§ Prompt 1
In the newsgroup thread about stopping further overriding of virtual functions, what does the reply suggest using to model different levels of event handlers?

>In article <2xbuioukf2.fsf_-_@obelix.mpi-sb.mpg.de> you wrote:
>> I would very mouch appreciate some handy example for the _need_ to
>> remove the virtuality `gene' inside a derivation tree! I understand

Martin D Kealey  <martin@kcbbs.gen.nz> wrote:
>I have a *real* example in some code I'm working on right now.  The basic
>idea is a base class that services incoming events through a common
>interface.  These are overridden by successively more specific handlers,
>mapping the events at each protocol level to calls.  The point is, once
>a level of protocol has been dealt with, it should not be meddled with
>by someone overriding the lower level virtual function.

I would suggest using aggregation to model different levels of event
handlers. (The less specific handler aggregates the more specific handler that
uses an abstract interface to get back to the more specific handler).
Apart from the fact it doesn't need a language extension, it also provides
more dynamic structure and allows (even dynamic) configuration of participating
handlers.

>Here is an example:
{Removed a class 'EndPoint' with a static function forwarding events to
an abstract virtual function 'handle_poll_result'}

>    class Receiver : EndPoint {
>        virtual void handle_data( string data ) = 0;
>        virtual void handle_eof() = 0;
>
>        /*final*/ void handle_poll_result( iostream file, int events_bitmask )

§ Task inputs
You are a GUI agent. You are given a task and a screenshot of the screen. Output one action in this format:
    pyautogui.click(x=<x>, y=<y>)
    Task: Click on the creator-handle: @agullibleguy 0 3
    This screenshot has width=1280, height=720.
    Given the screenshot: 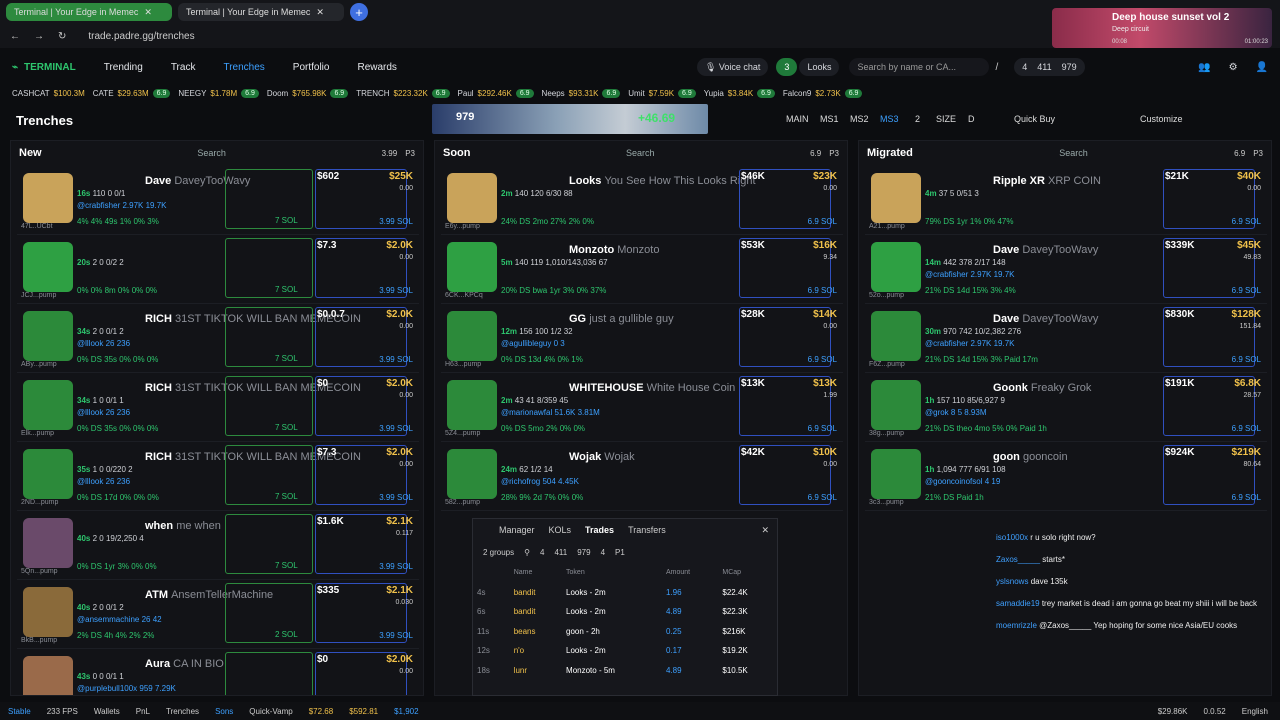 What is the action you would take?
    pyautogui.click(x=533, y=344)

§ Prompt 2
Copy everything in the records from their first line down to and including the line that contains "This screenshot has", character for character.

§ Task response 1
Aggregation

§ Task response 2
You are a GUI agent. You are given a task and a screenshot of the screen. Output one action in this format:
    pyautogui.click(x=<x>, y=<y>)
    Task: Click on the creator-handle: @agullibleguy 0 3
    This screenshot has width=1280, height=720.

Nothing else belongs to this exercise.